Braided homotopy Lie algebras, noncommutative field theory and gravity
Abstract
We develop a general framework that enables the systematical construction of a new
class of noncommutative field theories, that we call braided field theories. For this,
we employ L∞-algebras, their braided counterparts and Drinfel'd twist deformation
quantization. We apply this framework to several field theories of mathematical and
physical interest, including general relativity, to produce braided noncommutative
versions thereof.
We start with a detailed account of the cyclic L∞-algebra formulation of general
relativity in the Einstein-Cartan-Palatini formalism on spacetimes of arbitrary dimension. We present a local formulation as well as a global covariant framework, and
an explicit isomorphism between the two L∞-algebras in the case of parallelizable
spacetimes. We give a general description of how to extend on-shell redundant symmetries in gauge theories to off-shell correspondences in terms of quasi-isomorphisms
of L∞-algebras. We use this to extend the on-shell equivalence between gravity and
Chern-Simons theory in three dimensions to an explicit L∞-quasi-isomorphism between differential graded Lie algebras which applies off-shell and for degenerate
dynamical metrics.
We then define a new homotopy algebraic structure, that we call a braided L∞-
algebra, and use it to develop the theory of braided noncommutative field theories.

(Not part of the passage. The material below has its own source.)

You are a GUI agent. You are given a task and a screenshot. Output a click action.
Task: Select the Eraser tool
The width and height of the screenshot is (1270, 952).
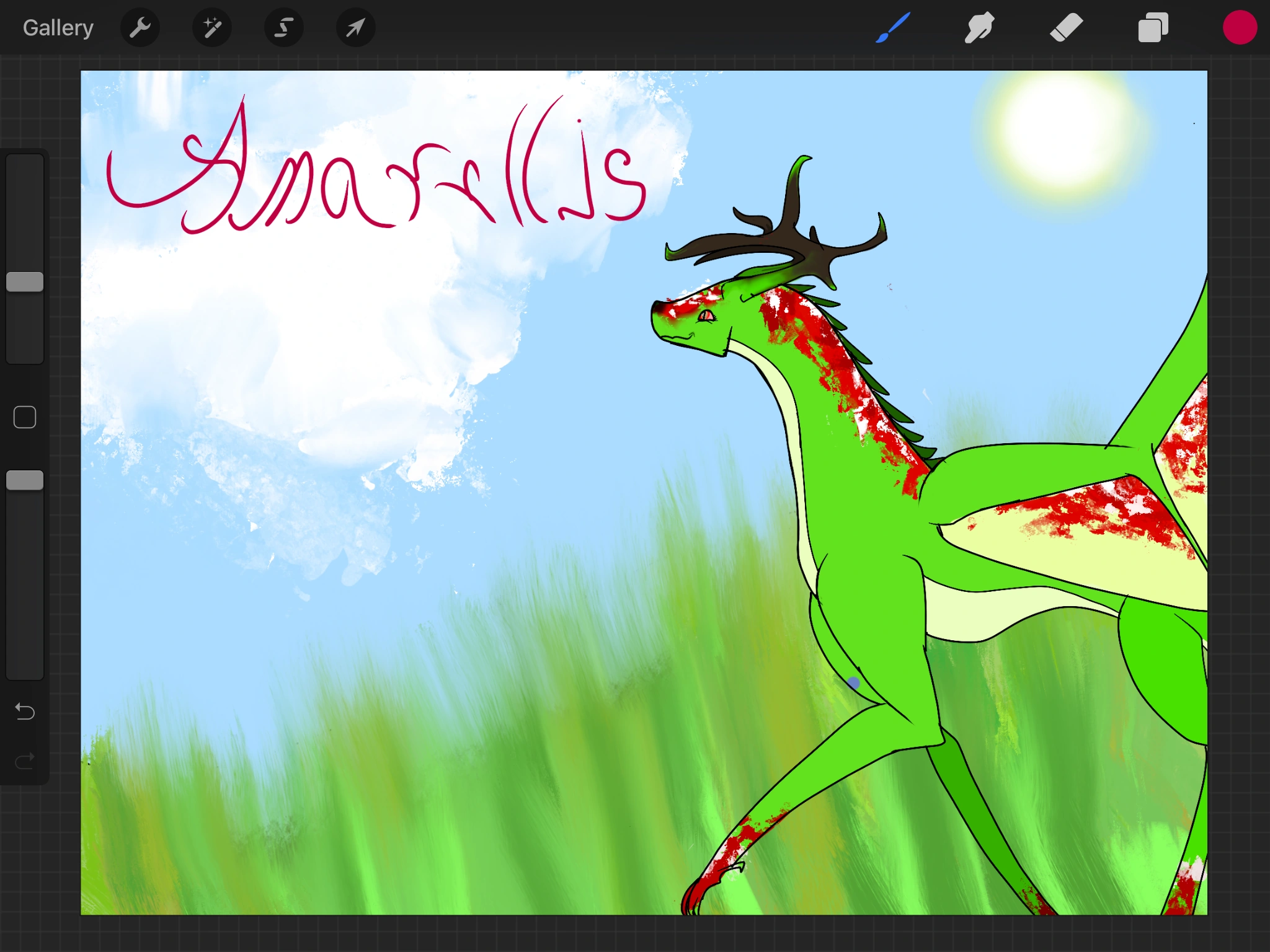pyautogui.click(x=1066, y=28)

Braided field theories have gauge symmetries which realize a braided Lie algebra,
whose Noether identities are inhomogeneous extensions of the classical identities,
and which do not act on the solutions of the eld equations. We use Drinfel'd
twist deformation quantization to generate new noncommutative deformations of
classical field theories with braided gauge symmetries, which we compare to the
more conventional theories with star-gauge symmetries. We apply our formalism
to construct braided versions of Chern-Simons, scalar field, BF, Yang-Mills and
Einstein-Cartan-Palatini theories. We detail the novelties, similarities and differences of our noncommutative theories compared to previous attempts.